Will U.S. GDP Do Better This Quarter?

It certainly wasn't bad enough to raise deflation fears again. But the U.S. Commerce Department's first read of fourth-quarter 2004 GDP, released on Jan. 28, is enough to give manufacturing executives pause for thought. At a seasonally adjusted annual rate of 3.1%, the figure for the October-through December quarter was below both economists' expectations and the long-term average growth rate of the U.S. economy.
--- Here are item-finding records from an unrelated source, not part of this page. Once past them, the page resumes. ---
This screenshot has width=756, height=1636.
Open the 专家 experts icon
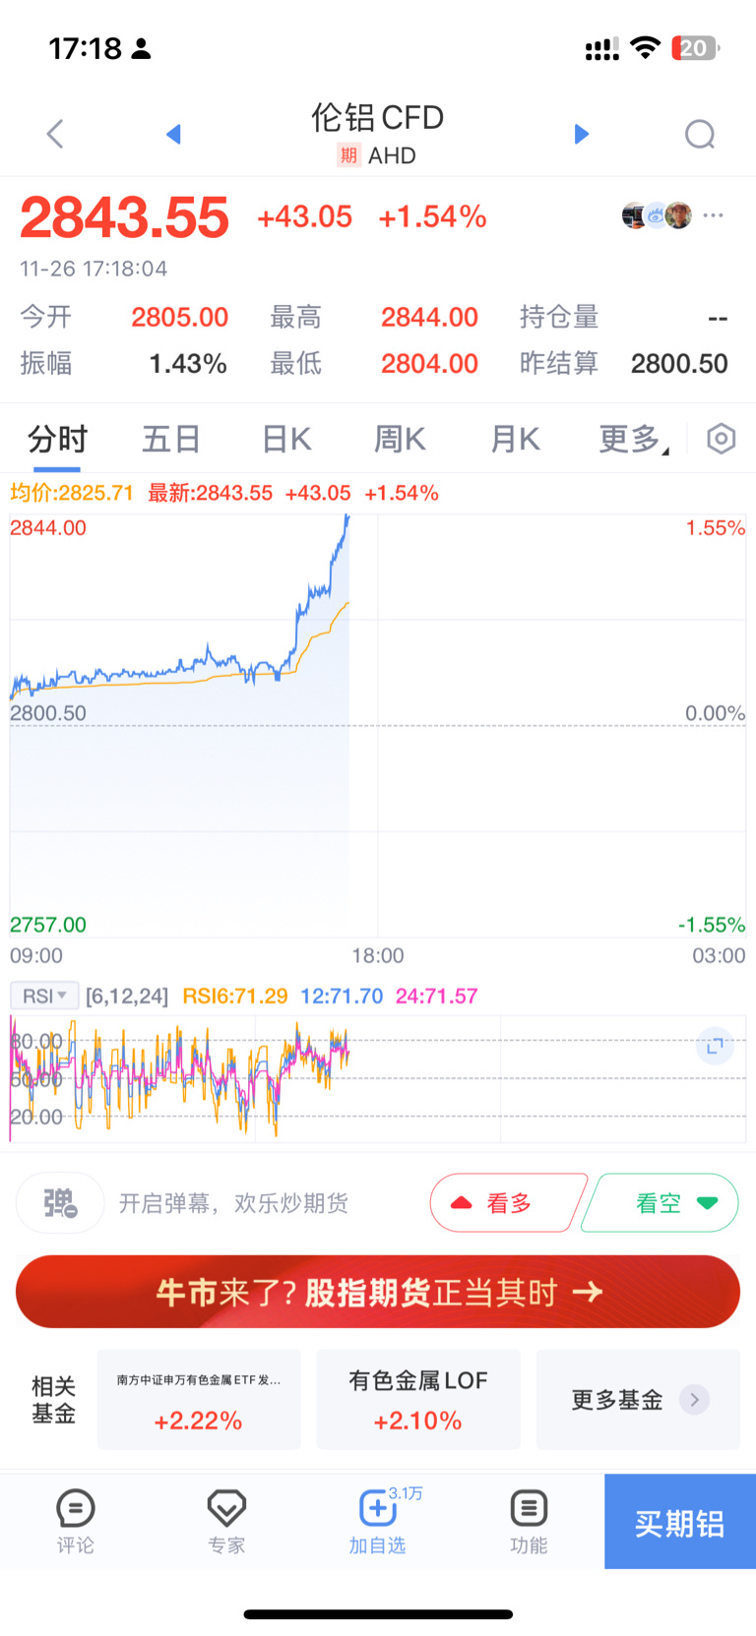tap(226, 1521)

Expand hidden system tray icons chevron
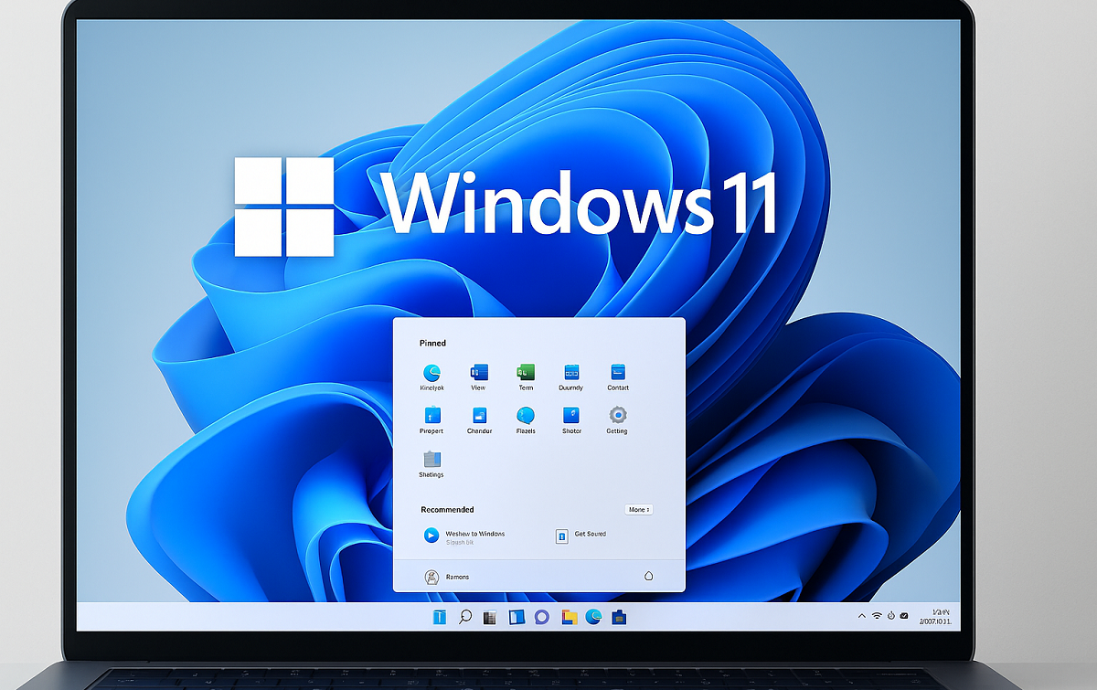click(x=861, y=617)
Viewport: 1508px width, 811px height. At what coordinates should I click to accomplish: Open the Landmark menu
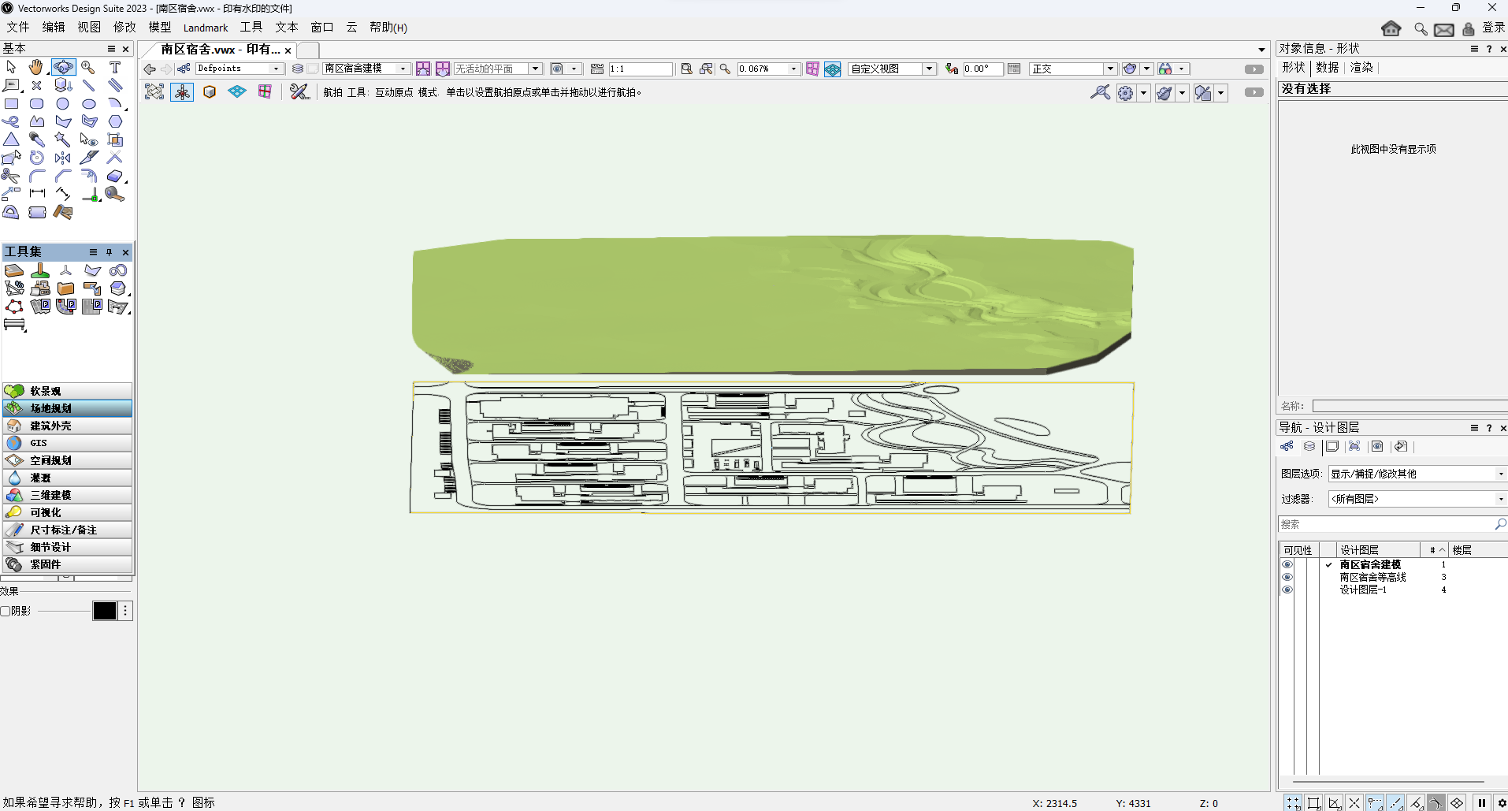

It was also well below the 4% annual rate recorded in 2004's third quarter.

"The economy experienced unbalanced growth in the final quarter of 2004," says David Huether, chief economist at the National Association of Manufacturers, Washington, D.C. "But the domestic economy continued on a robust path as consumer spending rose a strong 4.6% and business investment surged 10.3% -- the third consecutive quarter of double-digit growth," he added.

Huether characterizes the estimated 3.9% decline in U.S. exports during the fourth quarter -- sharp contrast to a 6% increase during the third quarter -- as "clearly disappointing." But he emphasizes the actual trade figures for December aren't yet in. "If we see a rebound [from November's unexpected drop in exports] in December, there will likely be a significant upward adjust in both exports and GDP. " The Commerce Department is scheduled to release its second read of fourth-quarter 2004 GDP on Feb. 25.